*** Begin section ***

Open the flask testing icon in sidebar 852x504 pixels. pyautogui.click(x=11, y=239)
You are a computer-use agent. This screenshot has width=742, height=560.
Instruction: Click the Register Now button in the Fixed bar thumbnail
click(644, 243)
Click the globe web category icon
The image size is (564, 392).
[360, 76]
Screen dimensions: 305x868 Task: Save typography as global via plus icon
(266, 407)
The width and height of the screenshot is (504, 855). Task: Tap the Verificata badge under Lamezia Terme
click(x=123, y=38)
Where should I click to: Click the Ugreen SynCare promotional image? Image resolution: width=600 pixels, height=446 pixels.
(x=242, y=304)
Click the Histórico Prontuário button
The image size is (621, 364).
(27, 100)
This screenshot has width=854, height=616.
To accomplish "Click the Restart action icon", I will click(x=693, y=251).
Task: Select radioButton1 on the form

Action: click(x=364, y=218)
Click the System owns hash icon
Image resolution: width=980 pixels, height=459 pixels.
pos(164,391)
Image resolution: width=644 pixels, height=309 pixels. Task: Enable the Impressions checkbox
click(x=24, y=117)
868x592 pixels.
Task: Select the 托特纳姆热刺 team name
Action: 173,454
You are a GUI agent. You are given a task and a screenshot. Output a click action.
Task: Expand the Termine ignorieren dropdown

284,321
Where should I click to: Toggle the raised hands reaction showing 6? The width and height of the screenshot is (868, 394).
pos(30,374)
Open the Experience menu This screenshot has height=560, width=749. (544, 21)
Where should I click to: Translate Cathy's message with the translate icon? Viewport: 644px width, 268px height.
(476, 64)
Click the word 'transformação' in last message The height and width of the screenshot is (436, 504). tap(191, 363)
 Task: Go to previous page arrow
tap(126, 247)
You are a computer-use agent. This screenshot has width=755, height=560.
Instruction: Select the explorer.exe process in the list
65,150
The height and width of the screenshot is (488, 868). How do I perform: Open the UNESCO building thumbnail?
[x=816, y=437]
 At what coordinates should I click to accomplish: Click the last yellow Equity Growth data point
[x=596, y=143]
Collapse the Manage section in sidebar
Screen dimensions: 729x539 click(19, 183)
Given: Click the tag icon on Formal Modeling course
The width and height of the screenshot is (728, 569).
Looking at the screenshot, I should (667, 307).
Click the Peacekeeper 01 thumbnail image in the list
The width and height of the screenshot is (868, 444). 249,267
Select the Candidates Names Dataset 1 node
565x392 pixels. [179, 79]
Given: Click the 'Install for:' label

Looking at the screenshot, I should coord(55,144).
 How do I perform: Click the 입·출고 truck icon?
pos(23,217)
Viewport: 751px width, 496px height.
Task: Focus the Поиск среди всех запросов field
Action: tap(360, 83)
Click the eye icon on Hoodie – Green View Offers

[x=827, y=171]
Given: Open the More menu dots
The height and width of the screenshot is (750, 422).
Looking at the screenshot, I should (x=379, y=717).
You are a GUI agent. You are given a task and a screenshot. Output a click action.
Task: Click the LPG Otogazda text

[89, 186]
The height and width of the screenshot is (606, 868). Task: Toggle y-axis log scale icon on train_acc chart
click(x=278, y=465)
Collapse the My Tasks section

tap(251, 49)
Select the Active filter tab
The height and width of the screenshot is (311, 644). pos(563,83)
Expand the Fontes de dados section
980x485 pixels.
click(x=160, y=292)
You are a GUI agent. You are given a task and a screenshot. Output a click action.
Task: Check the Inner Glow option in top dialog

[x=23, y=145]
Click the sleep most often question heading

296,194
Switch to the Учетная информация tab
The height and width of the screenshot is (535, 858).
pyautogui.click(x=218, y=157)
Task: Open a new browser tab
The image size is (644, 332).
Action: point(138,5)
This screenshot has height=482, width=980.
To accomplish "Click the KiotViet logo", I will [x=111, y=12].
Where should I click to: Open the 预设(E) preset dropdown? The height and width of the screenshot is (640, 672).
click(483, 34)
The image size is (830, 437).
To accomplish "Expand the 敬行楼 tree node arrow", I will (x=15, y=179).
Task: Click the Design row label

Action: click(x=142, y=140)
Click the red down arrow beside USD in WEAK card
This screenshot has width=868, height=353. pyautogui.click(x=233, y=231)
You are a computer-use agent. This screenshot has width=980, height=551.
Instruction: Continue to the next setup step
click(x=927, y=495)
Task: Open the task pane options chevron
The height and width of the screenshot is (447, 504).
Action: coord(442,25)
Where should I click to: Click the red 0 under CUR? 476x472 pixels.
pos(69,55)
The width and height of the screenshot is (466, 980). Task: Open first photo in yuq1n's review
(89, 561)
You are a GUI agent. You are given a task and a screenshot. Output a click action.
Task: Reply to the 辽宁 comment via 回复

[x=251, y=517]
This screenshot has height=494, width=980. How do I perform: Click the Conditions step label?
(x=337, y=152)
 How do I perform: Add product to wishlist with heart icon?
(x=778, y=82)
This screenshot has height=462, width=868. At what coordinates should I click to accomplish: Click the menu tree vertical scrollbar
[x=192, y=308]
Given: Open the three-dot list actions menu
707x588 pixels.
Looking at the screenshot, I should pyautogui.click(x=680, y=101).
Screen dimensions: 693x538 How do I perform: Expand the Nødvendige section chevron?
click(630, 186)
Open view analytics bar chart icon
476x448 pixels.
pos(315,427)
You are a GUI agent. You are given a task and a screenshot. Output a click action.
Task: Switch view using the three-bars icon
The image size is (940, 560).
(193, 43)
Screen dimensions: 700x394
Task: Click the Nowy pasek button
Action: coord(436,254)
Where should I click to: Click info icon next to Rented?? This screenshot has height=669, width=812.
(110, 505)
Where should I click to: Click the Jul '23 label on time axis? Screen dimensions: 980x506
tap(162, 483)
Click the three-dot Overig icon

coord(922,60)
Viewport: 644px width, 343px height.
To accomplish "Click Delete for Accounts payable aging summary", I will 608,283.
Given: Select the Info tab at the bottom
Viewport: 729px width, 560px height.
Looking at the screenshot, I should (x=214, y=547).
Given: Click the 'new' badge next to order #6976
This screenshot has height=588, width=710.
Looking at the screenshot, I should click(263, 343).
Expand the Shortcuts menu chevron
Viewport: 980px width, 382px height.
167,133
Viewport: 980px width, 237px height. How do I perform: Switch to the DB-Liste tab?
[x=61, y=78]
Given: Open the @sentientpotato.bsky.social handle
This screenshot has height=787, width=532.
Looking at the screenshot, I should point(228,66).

*** End section ***

## About this exercise
Go through the listing and transcribe all of it exactly.

## Final answer
Open the flask testing icon in sidebar 852x504 pixels. pyautogui.click(x=11, y=239)
You are a computer-use agent. This screenshot has width=742, height=560.
Instruction: Click the Register Now button in the Fixed bar thumbnail
click(644, 243)
Click the globe web category icon
The image size is (564, 392).
[360, 76]
Screen dimensions: 305x868 Task: Save typography as global via plus icon
(266, 407)
The width and height of the screenshot is (504, 855). Task: Tap the Verificata badge under Lamezia Terme
click(x=123, y=38)
Where should I click to: Click the Ugreen SynCare promotional image? Image resolution: width=600 pixels, height=446 pixels.
(x=242, y=304)
Click the Histórico Prontuário button
The image size is (621, 364).
(27, 100)
This screenshot has width=854, height=616.
To accomplish "Click the Restart action icon", I will click(x=693, y=251).
Task: Select radioButton1 on the form

Action: click(x=364, y=218)
Click the System owns hash icon
Image resolution: width=980 pixels, height=459 pixels.
pos(164,391)
Image resolution: width=644 pixels, height=309 pixels. Task: Enable the Impressions checkbox
click(x=24, y=117)
868x592 pixels.
Task: Select the 托特纳姆热刺 team name
Action: 173,454
You are a GUI agent. You are given a task and a screenshot. Output a click action.
Task: Expand the Termine ignorieren dropdown

284,321
Where should I click to: Toggle the raised hands reaction showing 6? The width and height of the screenshot is (868, 394).
pos(30,374)
Open the Experience menu This screenshot has height=560, width=749. (544, 21)
Where should I click to: Translate Cathy's message with the translate icon? Viewport: 644px width, 268px height.
(476, 64)
Click the word 'transformação' in last message The height and width of the screenshot is (436, 504). tap(191, 363)
 Task: Go to previous page arrow
tap(126, 247)
You are a computer-use agent. This screenshot has width=755, height=560.
Instruction: Select the explorer.exe process in the list
65,150
The height and width of the screenshot is (488, 868). How do I perform: Open the UNESCO building thumbnail?
[x=816, y=437]
 At what coordinates should I click to accomplish: Click the last yellow Equity Growth data point
[x=596, y=143]
Collapse the Manage section in sidebar
Screen dimensions: 729x539 click(19, 183)
Given: Click the tag icon on Formal Modeling course
The width and height of the screenshot is (728, 569).
Looking at the screenshot, I should (667, 307).
Click the Peacekeeper 01 thumbnail image in the list
The width and height of the screenshot is (868, 444). 249,267
Select the Candidates Names Dataset 1 node
565x392 pixels. [179, 79]
Given: Click the 'Install for:' label

Looking at the screenshot, I should coord(55,144).
 How do I perform: Click the 입·출고 truck icon?
pos(23,217)
Viewport: 751px width, 496px height.
Task: Focus the Поиск среди всех запросов field
Action: tap(360, 83)
Click the eye icon on Hoodie – Green View Offers

[x=827, y=171]
Given: Open the More menu dots
The height and width of the screenshot is (750, 422).
Looking at the screenshot, I should (x=379, y=717).
You are a GUI agent. You are given a task and a screenshot. Output a click action.
Task: Click the LPG Otogazda text

[89, 186]
The height and width of the screenshot is (606, 868). Task: Toggle y-axis log scale icon on train_acc chart
click(x=278, y=465)
Collapse the My Tasks section

tap(251, 49)
Select the Active filter tab
The height and width of the screenshot is (311, 644). pos(563,83)
Expand the Fontes de dados section
980x485 pixels.
click(x=160, y=292)
You are a GUI agent. You are given a task and a screenshot. Output a click action.
Task: Check the Inner Glow option in top dialog

[x=23, y=145]
Click the sleep most often question heading

296,194
Switch to the Учетная информация tab
The height and width of the screenshot is (535, 858).
pyautogui.click(x=218, y=157)
Task: Open a new browser tab
The image size is (644, 332).
Action: point(138,5)
This screenshot has height=482, width=980.
To accomplish "Click the KiotViet logo", I will [x=111, y=12].
Where should I click to: Open the 预设(E) preset dropdown? The height and width of the screenshot is (640, 672).
click(483, 34)
The image size is (830, 437).
To accomplish "Expand the 敬行楼 tree node arrow", I will (x=15, y=179).
Task: Click the Design row label

Action: click(x=142, y=140)
Click the red down arrow beside USD in WEAK card
This screenshot has width=868, height=353. pyautogui.click(x=233, y=231)
You are a computer-use agent. This screenshot has width=980, height=551.
Instruction: Continue to the next setup step
click(x=927, y=495)
Task: Open the task pane options chevron
The height and width of the screenshot is (447, 504).
Action: coord(442,25)
Where should I click to: Click the red 0 under CUR? 476x472 pixels.
pos(69,55)
The width and height of the screenshot is (466, 980). Task: Open first photo in yuq1n's review
(89, 561)
You are a GUI agent. You are given a task and a screenshot. Output a click action.
Task: Reply to the 辽宁 comment via 回复

[x=251, y=517]
This screenshot has height=494, width=980. How do I perform: Click the Conditions step label?
(x=337, y=152)
 How do I perform: Add product to wishlist with heart icon?
(x=778, y=82)
This screenshot has height=462, width=868. At what coordinates should I click to accomplish: Click the menu tree vertical scrollbar
[x=192, y=308]
Given: Open the three-dot list actions menu
707x588 pixels.
Looking at the screenshot, I should pyautogui.click(x=680, y=101).
Screen dimensions: 693x538 How do I perform: Expand the Nødvendige section chevron?
click(630, 186)
Open view analytics bar chart icon
476x448 pixels.
pos(315,427)
You are a GUI agent. You are given a task and a screenshot. Output a click action.
Task: Switch view using the three-bars icon
The image size is (940, 560).
(193, 43)
Screen dimensions: 700x394
Task: Click the Nowy pasek button
Action: coord(436,254)
Where should I click to: Click info icon next to Rented?? This screenshot has height=669, width=812.
(110, 505)
Where should I click to: Click the Jul '23 label on time axis? Screen dimensions: 980x506
tap(162, 483)
Click the three-dot Overig icon

coord(922,60)
Viewport: 644px width, 343px height.
To accomplish "Click Delete for Accounts payable aging summary", I will 608,283.
Given: Select the Info tab at the bottom
Viewport: 729px width, 560px height.
Looking at the screenshot, I should (x=214, y=547).
Given: Click the 'new' badge next to order #6976
This screenshot has height=588, width=710.
Looking at the screenshot, I should click(263, 343).
Expand the Shortcuts menu chevron
Viewport: 980px width, 382px height.
167,133
Viewport: 980px width, 237px height. How do I perform: Switch to the DB-Liste tab?
[x=61, y=78]
Given: Open the @sentientpotato.bsky.social handle
This screenshot has height=787, width=532.
Looking at the screenshot, I should point(228,66).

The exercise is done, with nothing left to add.